The All Seeing Eye – Web metrics in the 21st century
You might have heard: the government are spying on you. Tracking every movement, every page viewed, every button clicked. They’ve been doing this ever since the launch of the new gov.uk site with the help of an army of new technologies geared toward watching all the things.
If this sounds like an Orwellian nightmare, try not to worry. In this case they’re doing it so that you can buy your car tax disc more easily rather than keep you talking in Newspeak*. They’re even being open with the data they collect, sharing it with anyone who cares to look.
The falling cost of memory, cloud computing and software mean that we can crunch and visualize vast quantities of data on relatively modest hardware. With tools like logstash, we can bring log files to life and make them queryable in real time. You might be thinking that tools already exist to do all these things which is true, but the real power of the new swathe of tools comes from being able to combine and query data from several sources in one interface. You might be downloading analytics data from one service, server performance data from another and combining them in a time-consuming reporting process at the moment. The new tools mean that this happens on the fly, letting you know as soon as there’s a problem or an opportunity. For the unconvinced, Etsy have a great writeup on the whys and wherefores of measuring anything and everything.
The tools available to developers are growing by the day with new services and projects appearing all the time. Companies like Heroku and Github depend on the real time data for their products and platform, a process that’s beginning to gather traction under the banner of DevOps. Given that gathering data about your apps and users has never been easier, I thought we could do a “state of the nation” for people who want to find out more.
Log files were conceived as a breadcrumb trail for programmers to diagnose problems, writing a line for every action the system performed. To a non-technical person they probably read like a foreign language but there’s useful data in there. Logstash is an open source tool for taking in logfiles and getting the useful data out into a consistent, searchable format. It can run on the same server as a site or on a centralised logging server that all your apps feed into, reading the logs in real time. Logstash suggest using an Elasticsearch backend by default.
Pros: Free, Simple, Good community support, multiple inputs/outputs
Cons: Java/JRuby based (if you cant use Java), still some gremlins in the documentation, Elasticsearch backend can be a headache to setup
A HTML5/AngularJS front end for Elastic Search.
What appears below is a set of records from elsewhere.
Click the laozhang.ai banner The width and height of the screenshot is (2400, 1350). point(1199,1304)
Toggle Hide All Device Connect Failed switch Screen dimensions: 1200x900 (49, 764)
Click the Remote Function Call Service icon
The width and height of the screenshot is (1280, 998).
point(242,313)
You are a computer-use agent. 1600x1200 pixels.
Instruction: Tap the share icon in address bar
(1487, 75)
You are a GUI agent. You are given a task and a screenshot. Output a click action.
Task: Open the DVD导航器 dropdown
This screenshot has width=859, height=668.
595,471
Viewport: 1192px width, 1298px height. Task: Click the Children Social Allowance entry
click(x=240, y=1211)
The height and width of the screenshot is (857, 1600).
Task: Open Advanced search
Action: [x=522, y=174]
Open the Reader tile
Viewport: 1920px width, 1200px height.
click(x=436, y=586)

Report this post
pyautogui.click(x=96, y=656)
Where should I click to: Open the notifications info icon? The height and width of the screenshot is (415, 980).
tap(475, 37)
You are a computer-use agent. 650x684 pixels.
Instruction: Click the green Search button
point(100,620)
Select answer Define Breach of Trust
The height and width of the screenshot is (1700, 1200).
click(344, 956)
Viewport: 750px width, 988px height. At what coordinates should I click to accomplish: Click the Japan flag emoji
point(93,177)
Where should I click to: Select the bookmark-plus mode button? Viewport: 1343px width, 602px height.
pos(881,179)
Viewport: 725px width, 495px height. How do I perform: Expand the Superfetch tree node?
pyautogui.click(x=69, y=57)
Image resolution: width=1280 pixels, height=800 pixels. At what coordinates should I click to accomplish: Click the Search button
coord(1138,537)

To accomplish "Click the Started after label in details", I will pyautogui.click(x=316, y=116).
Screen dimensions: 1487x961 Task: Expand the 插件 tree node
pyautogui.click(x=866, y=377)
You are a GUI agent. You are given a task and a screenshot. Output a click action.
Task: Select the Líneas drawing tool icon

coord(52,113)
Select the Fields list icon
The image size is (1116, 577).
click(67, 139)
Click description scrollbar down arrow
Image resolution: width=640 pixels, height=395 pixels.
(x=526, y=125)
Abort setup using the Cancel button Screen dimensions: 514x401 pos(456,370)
Logstash can feed log data directly into elastic search, then Kibana lets you chop it up to get to the information you need quickly. The whole thing is very slick and points toward what data mining is going to look like in years to come. A demo is worth a thousand words so I suggest you browse their site to find out more, or checkout the excellent live demo.
Pros: Very slick, easily extensible, free!
Cons: Requires Elasticsearch knowledge/infrastructure, not ideal for multi-tenant use
The ultimate program for stats nerds, Graphite will have your data scientists weeping soft tears of joy (if you feed in the right data). In the words of the original developers “Graphite is an enterprise-scale monitoring tool that runs well on cheap hardware”. It doesn’t collect the data, it just stores it and renders graphs on demand. Logstash can provide data or you can run one of several data collecting services that feed into it. Lots of flexibility here for people who know what they’re doing.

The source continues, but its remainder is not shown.